Posted: Fri Sep 26, 2008 12:17 pm
by GregsGarage
After driving the Fiat to work this morning, went to connect the charger and noticed that the high voltage cut-out led on my management module was on. :shock: A quick check with a DVOM showed that the fault was in my left rear battery box (instead of daisy chaining all the optos together I run the wires from each of my 4 battery boxes to my management module and connect them together there). Lifting the lid, I could see the culprit by the illuminated load led.

The moment of truth, was it a software lockup or a hardware fault. Reseting the pic with the reset jumper made no difference, so I removed the board and had a closer look. Found one suspect solder joint, resoldered and tested with bench supply, all back to normal. :D

P.S. Peter, got the screw terminals today. Thanks.

Re: Houston, we have a problem!

Posted: Fri Sep 26, 2008 12:20 pm
by retepsnikrep
GregsGarage wrote: Found one suspect solder joint, resoldered and tested with bench supply, all back to normal. :D


Greg, which solder joint exactly? That will useful if any further issues.

Must have caused pic to read high :? my guess is the lm385 v ref somewhere?

Phew, glad it worked ok once you spotted it. :shock:

Posted: Fri Sep 26, 2008 1:43 pm
by GregsGarage
Sorry Peter,

I wasn't paying attention, one of the resistors, but now its back in the car I really can't tell you which one it was. The boards are simple enough that any problems shouldn't take too long to trouble shoot with the schematic, a DVOM and adjustable bench power supply. I found a few faults while building the slaves and testing on the bench, mostly poor solder joints but one faulty led. Hopefully that will be the end of any problems.

By the way, the power supply can be a simple unit like this one that I used.
SkyTronic 0-20v 2amp. The seller is top notch and based in Goole, Yorkshire.

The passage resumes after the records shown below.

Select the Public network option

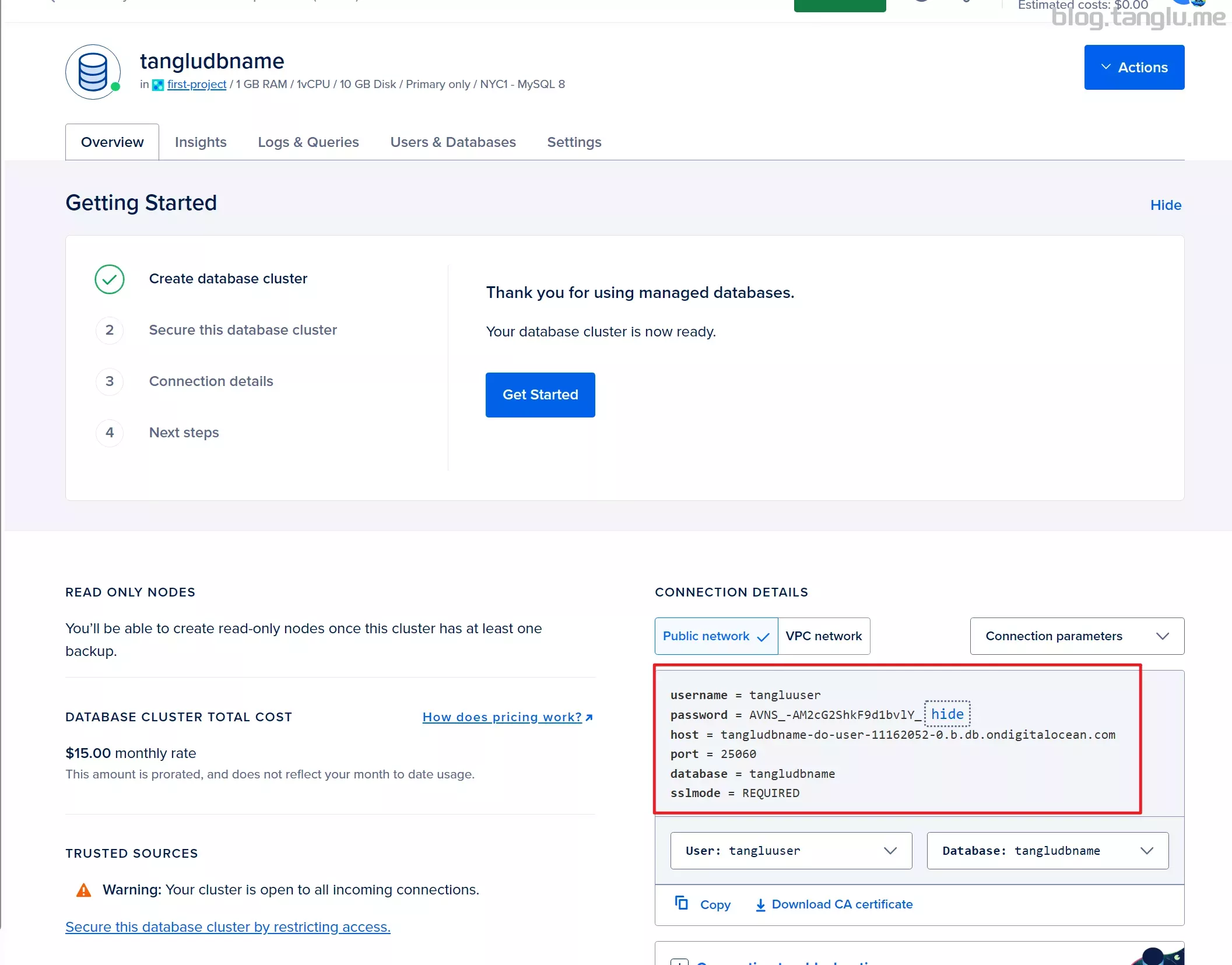716,636
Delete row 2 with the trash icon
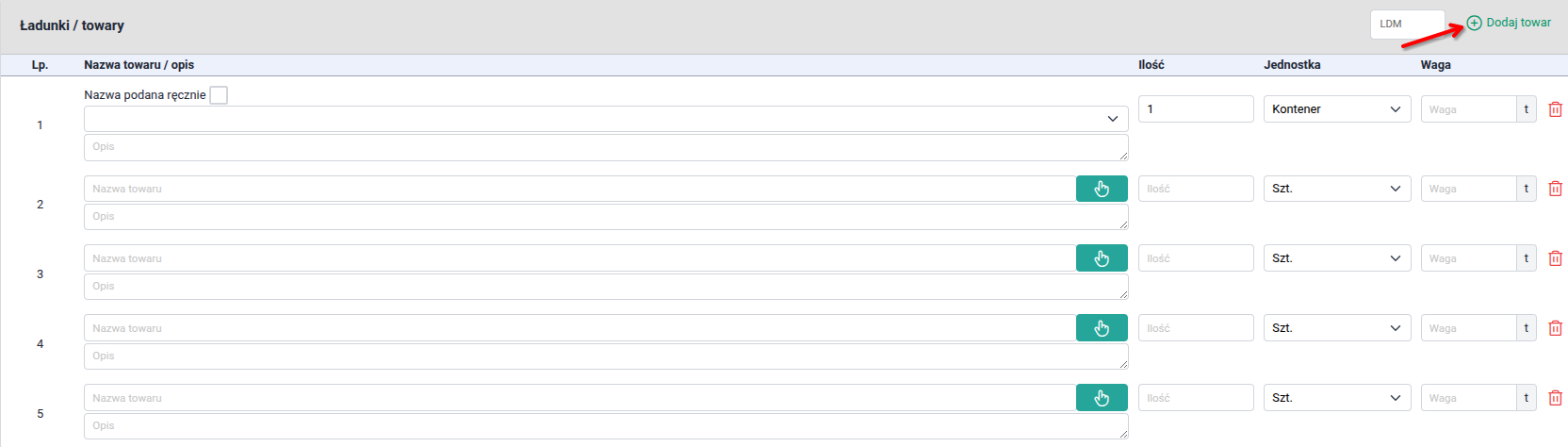 click(1555, 190)
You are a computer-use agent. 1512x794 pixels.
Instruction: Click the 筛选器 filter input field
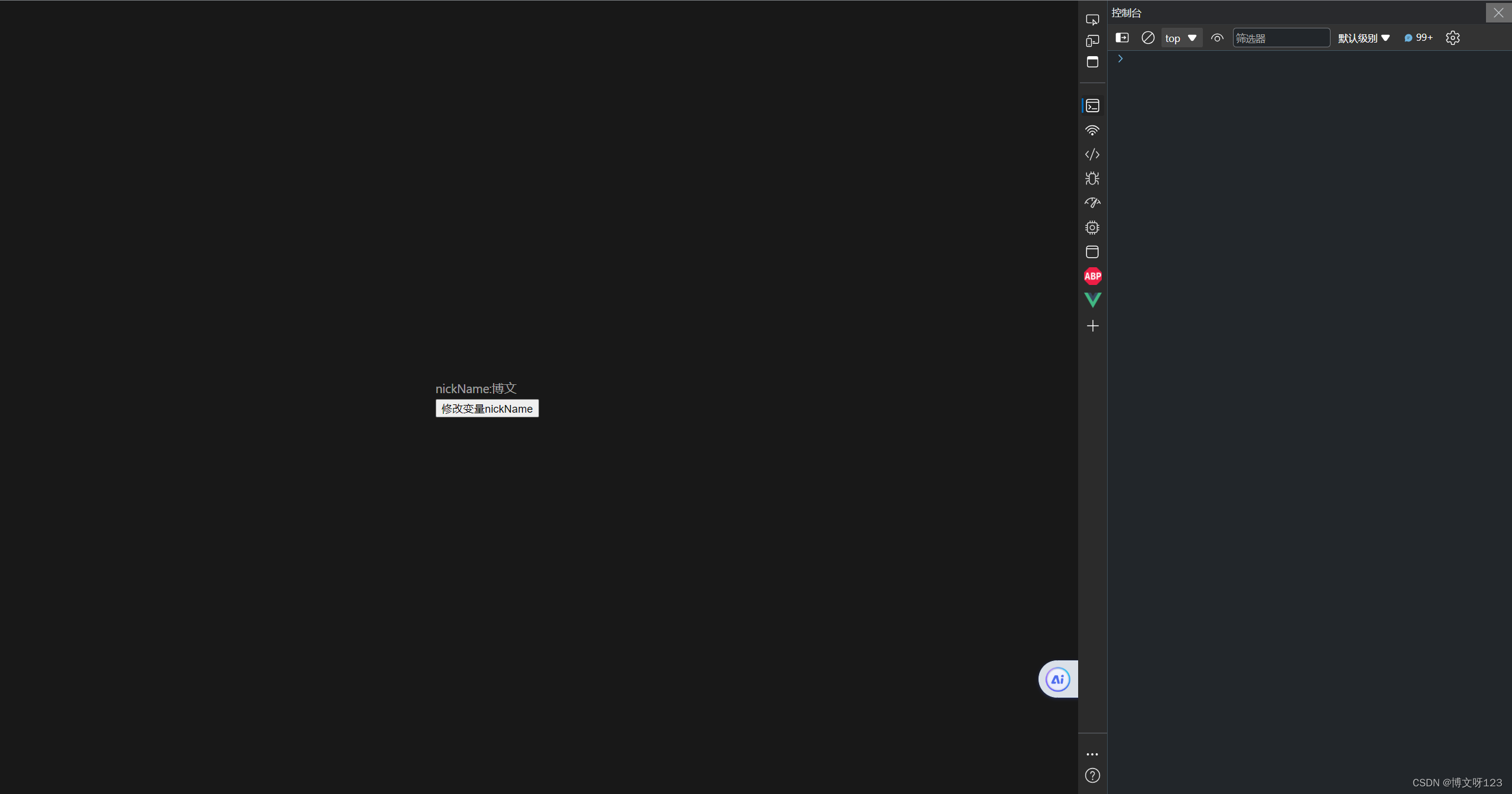click(x=1280, y=38)
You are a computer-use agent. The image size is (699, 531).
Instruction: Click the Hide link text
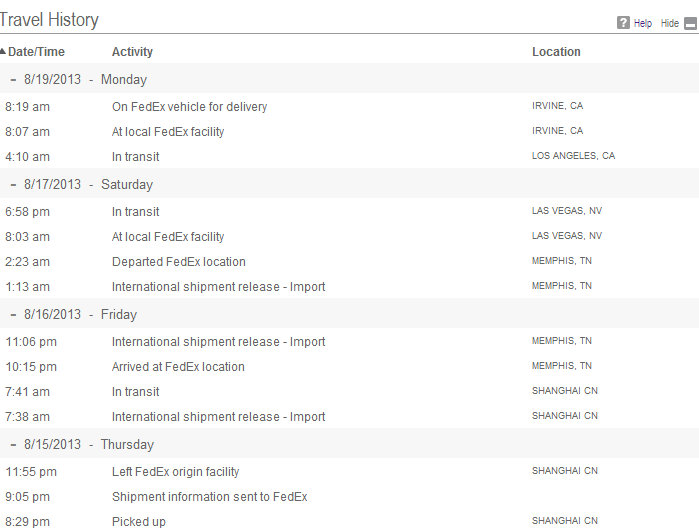[x=670, y=23]
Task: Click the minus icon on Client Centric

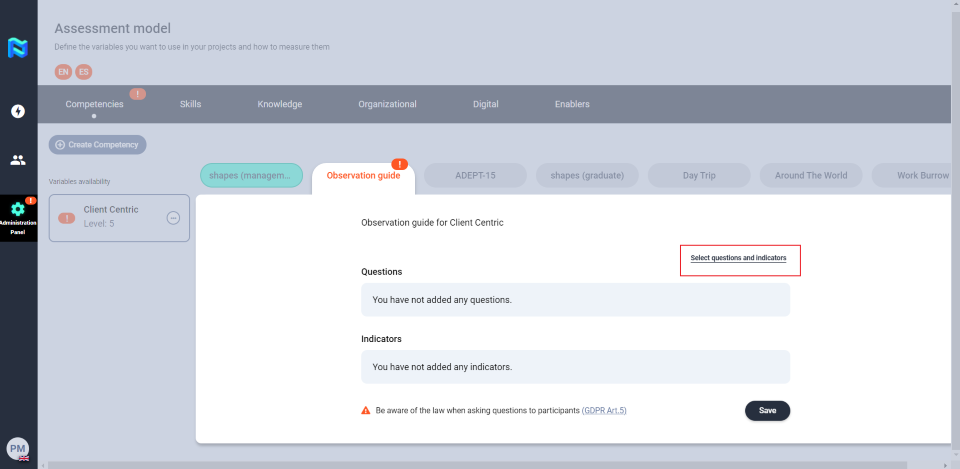Action: (x=173, y=218)
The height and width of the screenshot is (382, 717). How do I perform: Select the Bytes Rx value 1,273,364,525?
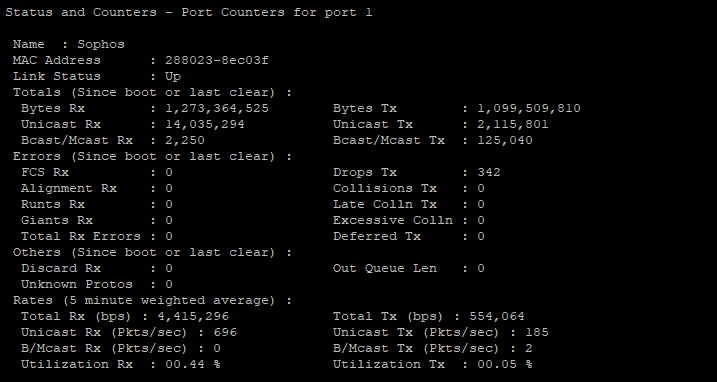(x=217, y=108)
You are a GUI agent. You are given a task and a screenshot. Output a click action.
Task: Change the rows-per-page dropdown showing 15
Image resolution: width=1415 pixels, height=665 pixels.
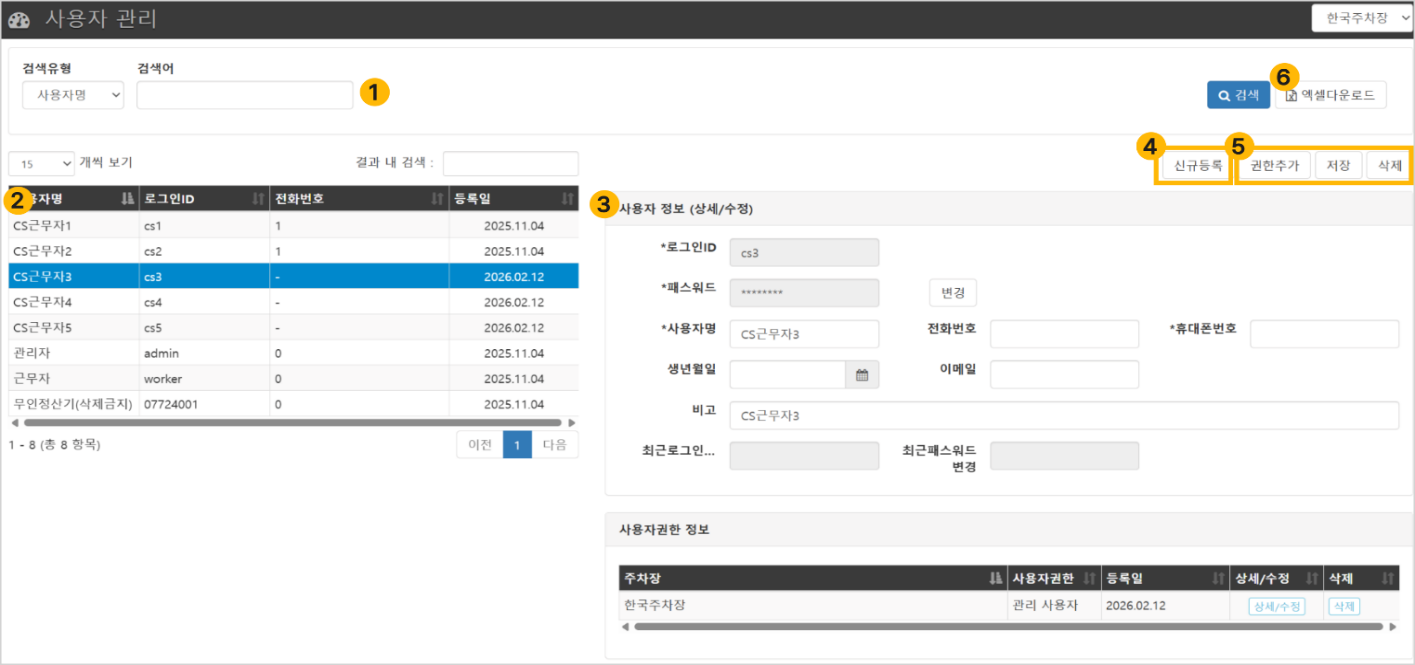(x=42, y=163)
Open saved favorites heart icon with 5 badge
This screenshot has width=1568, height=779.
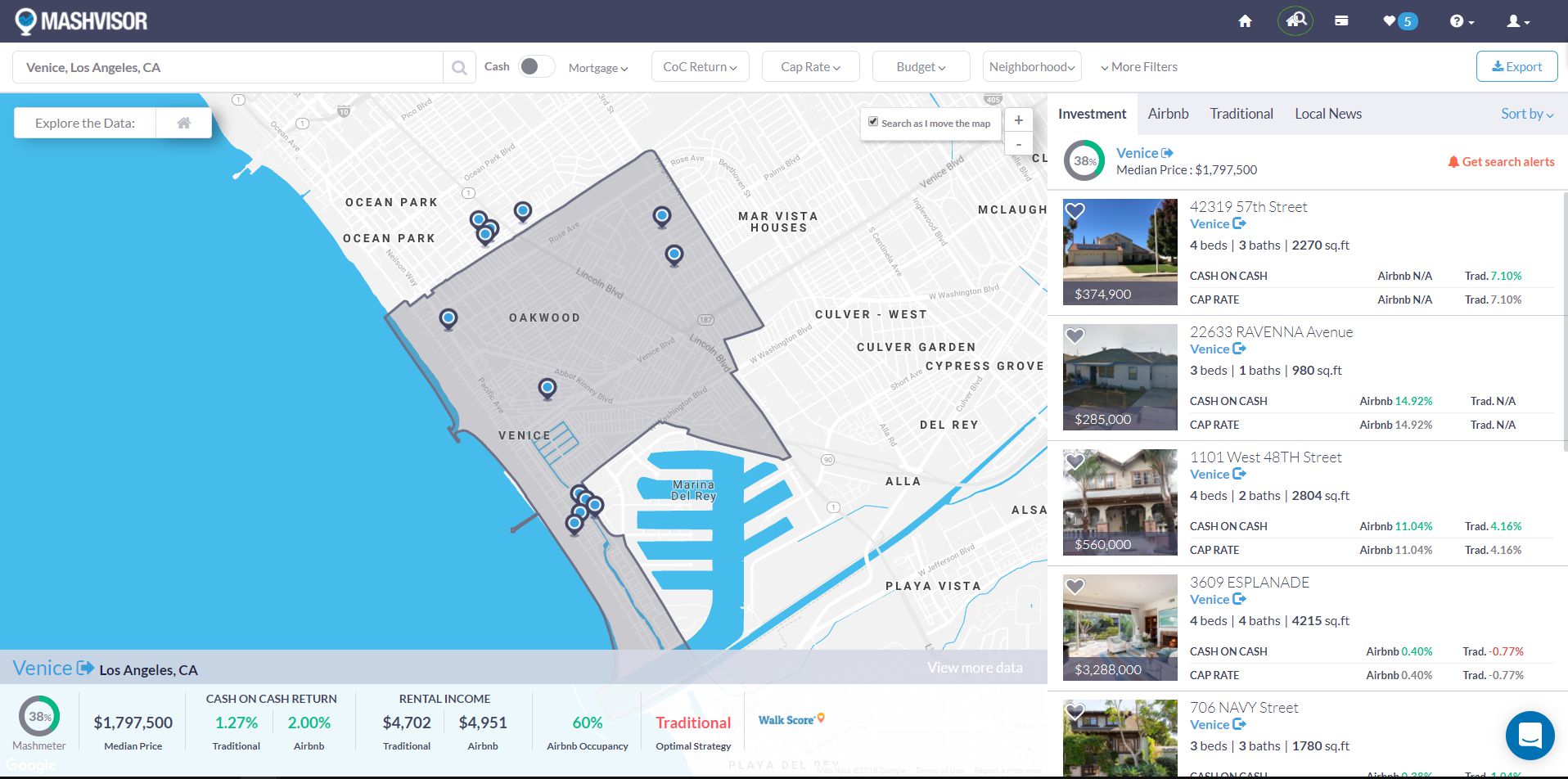1399,21
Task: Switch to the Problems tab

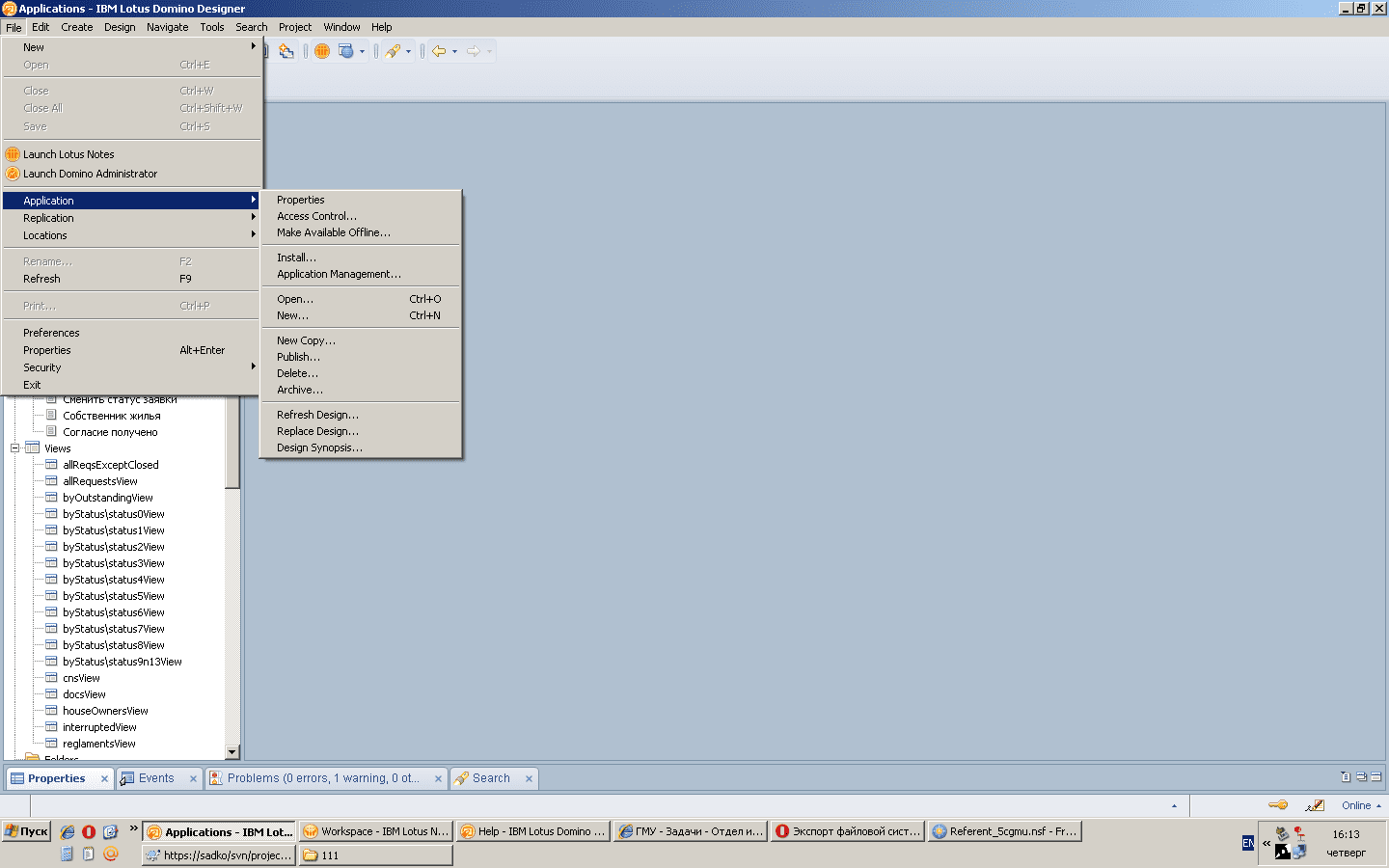Action: point(322,778)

Posted: Fri Sep 26, 2008 8:51 pm
by mikep_95133
Peter,

BTW, do you use a long threaded stud for anchoring the interconnects and the slave boards to each cell?

Mike

Posted: Sat Sep 27, 2008 7:55 am
by retepsnikrep
Mike, I used threaded plated mild steel stud cut to length.

Just reporting on my first balancing charge which has been going on for 36hrs at 150ma. 49 cells are full at 3.60v and the load lights are cycling on and off nicely, all within 40mv of each other. 8)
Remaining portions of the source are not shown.